Solving the hydrogen energy storage problem
Much can be said of Associate Professor Kondo-François Aguey-Zinsou’s ground-breaking work on hydrogen as a source of clean energy. But one of the most fascinating projects he is currently working on is a collaboration with the US Navy on unlocking the potential of sodium borohydride to solve the hydrogen energy storage problem.
At Merlin our approach to solving this storage problem is to engineer hydride materials “atoms by atoms” so we can accurately tailor their properties for given applications
Associate Professor Kondo-François Aguey-Zinsou
With a high chemical energy density and zero emissions when produced from renewable resources, Associate Professor Kondo-François Aguey-Zinsou believes that hydrogen is set to become a major fuel of the future, and one which “bridges the gap” between intermittent renewable and rapidly depleting fossil fuels. However, key to this effort is working out a way to effectively store and release hydrogen on demand.
His team have already developed a material capable of storing hydrogen at a low storage capacity, and what he is seeking to do in this project with the US Navy is design a material with a much higher storage capacity. “I can make an analogy with computers,” explains Aguey-Zinsou who leads the team at Merlin – the Materials Energy Research Laboratory in Nanoscale at UNSW School of Chemical Engineering.

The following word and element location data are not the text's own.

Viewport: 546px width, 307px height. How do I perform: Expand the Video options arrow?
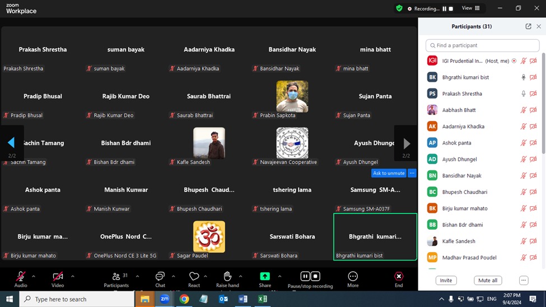72,276
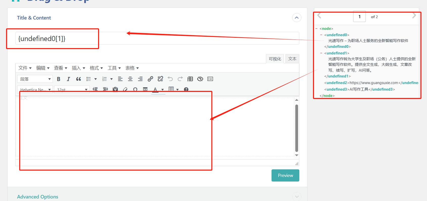Switch to the 文本 tab

point(292,59)
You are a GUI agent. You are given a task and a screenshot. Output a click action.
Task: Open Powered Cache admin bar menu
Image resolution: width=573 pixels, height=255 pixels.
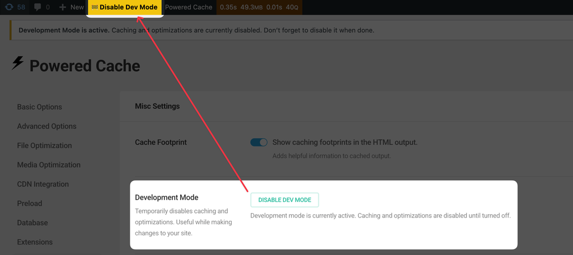pyautogui.click(x=189, y=7)

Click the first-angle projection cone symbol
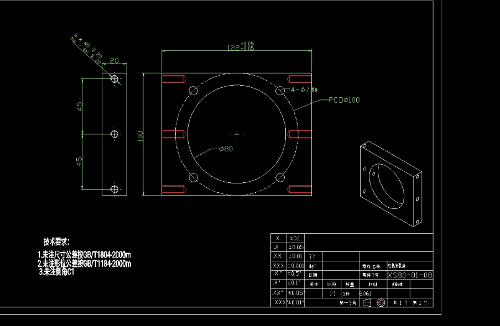tap(367, 303)
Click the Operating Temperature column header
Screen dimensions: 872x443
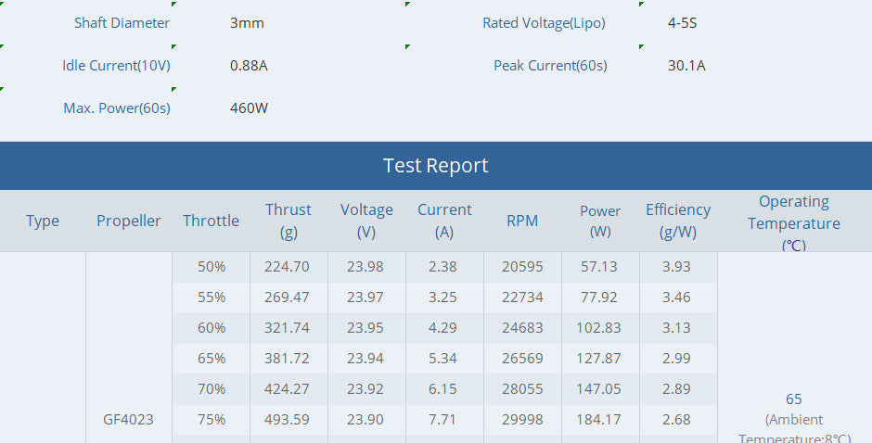point(794,222)
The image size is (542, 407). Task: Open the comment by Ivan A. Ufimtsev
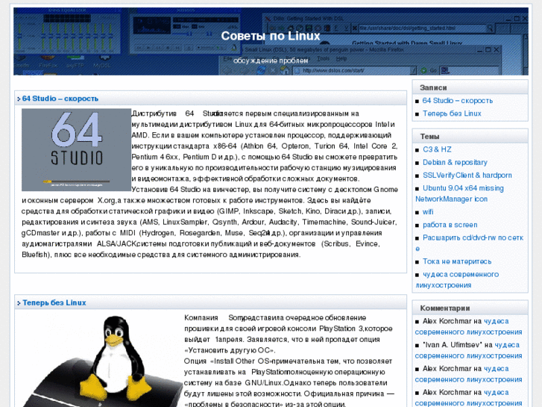tap(506, 345)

“First generation computers were only able to do simple operations, but nowadays we have computers capable of doing billions of operations at the same time. That’s the kind of “step-change” we’re working on right now with hydrogen storage.”
Specifically, his team are working on a way to control or “unlock the potential” of the properties of components called borohydrides by working at the nanoscale. Says Aguey-Zinsou: “At Merlin our approach to solving this storage problem is to engineer hydride materials “atoms by atoms” so we can accurately tailor their properties for given applications. We think that if we can make nanoparticles of those materials then we will be able to control the way they absorb and desorb hydrogen.”
Having proved this idea in concept, Aguey-Zinsou says the next stage, and indeed the motivation for this project, is to design a practical material that can store 5-10 times the hydrogen storage capacity of their current material.
With a fruitful relationship with UNSW Engineering going back many years, the US Navy heard about the work of Aguey-Zinsou and expressed an interest in funding this fundamental research.
“The US Navy have considerable interest in hydrogen as an energy source. Their interest is not only in providing clean fuel for various applications, such as running fuel cells in autonomous engines, but because hydrogen has a high-energy density with the potential to be produced anywhere. At the moment, the only way they can access energy is by having access to petrol, which means fossil fuels.”
For Aguey-Zinsou, the most satisfying part of the project is the free reign he’s been given to develop new and exciting ideas. “The US Navy are after really profound fundamental research. For obvious reasons, they want to be at the edge of this technology, so are pushing us to come up with things that are really innovative, which is hugely enjoyable.”
|Partnership in Summary|
Partner: US Navy: Office of Naval Research
Type of partnership: Contract research
Funding: The US Navy is funding a UNSW PhD student
Purpose: Fundamental research focused on unlocking the potential of sodium borohydride as a reversible hydrogen store.
Outcomes: So far, the group have published one paper on the topic with research ongoing.